週末の駅というのは、平日とは異なる表情をみせる。人かげがまばらで、コロナ禍で家族連れも少なく、祭りのあとの神社のような余白感です。
そんな駅前のそばスタンド。近接しているので実質的には駅そば屋といえようか。通勤客だけでなく、常連の日常食の場ともなっているような店。
夏場は+50円で全メニュー冷やし対応。いつもカレーそばを冷やしにするとどうなるものかと夢想するけど、むろん小心者なので頼みはしない。
冷やしたぬきを頼むと、そばを湯がく間に器を冷水に通して冷やしている。そば、具材、ツユ、ワサビ、盛り付けの素早いコンボに見惚れちゃう。

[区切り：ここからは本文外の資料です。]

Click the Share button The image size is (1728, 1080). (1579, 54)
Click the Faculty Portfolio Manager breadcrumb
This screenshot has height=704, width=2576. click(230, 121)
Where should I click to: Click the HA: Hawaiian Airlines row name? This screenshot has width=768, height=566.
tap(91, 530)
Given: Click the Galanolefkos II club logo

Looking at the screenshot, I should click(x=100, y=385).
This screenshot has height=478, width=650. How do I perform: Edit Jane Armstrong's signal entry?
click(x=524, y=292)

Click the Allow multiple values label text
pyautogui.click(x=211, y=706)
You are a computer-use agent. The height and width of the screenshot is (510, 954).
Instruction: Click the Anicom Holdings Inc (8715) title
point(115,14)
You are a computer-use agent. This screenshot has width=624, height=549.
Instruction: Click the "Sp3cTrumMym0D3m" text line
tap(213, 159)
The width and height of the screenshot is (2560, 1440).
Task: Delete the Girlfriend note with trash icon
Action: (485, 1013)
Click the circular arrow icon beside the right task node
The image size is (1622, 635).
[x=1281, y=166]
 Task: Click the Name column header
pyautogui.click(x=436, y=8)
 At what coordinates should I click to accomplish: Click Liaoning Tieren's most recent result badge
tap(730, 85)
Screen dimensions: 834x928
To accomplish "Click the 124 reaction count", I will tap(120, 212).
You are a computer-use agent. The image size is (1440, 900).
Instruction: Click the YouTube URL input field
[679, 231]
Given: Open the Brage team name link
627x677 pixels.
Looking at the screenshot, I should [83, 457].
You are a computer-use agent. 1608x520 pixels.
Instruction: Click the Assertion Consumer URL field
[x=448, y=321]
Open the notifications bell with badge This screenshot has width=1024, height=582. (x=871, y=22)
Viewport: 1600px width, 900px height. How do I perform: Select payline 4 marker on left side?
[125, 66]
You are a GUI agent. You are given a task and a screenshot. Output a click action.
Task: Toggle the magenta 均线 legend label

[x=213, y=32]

着席したらまずはそばをズルズル。ダシのきいた酸味のないツユがイイね。これくらいかな、とワサビを溶いて再びズルズル。しみじみおいしい。
たぬきは揚げ玉ではなく天かすですね。さまざまな形で、クニクニ、フニフニと楽しい食感。カイワレならでのシャクシャクした清涼感も美しい。
店前のショーケースからオニギリを買う人、店員さんに近況を話す人、はたまたスポーツ新聞を読み込む人など滞留時間の長い常連も多いみたい。
「おはよう。オレ、今日はなんにしよう。カレーかな」なんて元気な老紳士。現役のころから来ているのかな、それとも独り身になってからかな。
などと勝手に人間模様に思いを馳せる。パッと食べてサッと帰る、私のような流れ者も違和感がないのは駅そばならでは。さながら人生の交差点。
ごちそうさまでした。
★しばらくは孤食のグルメ&お蔵出しです。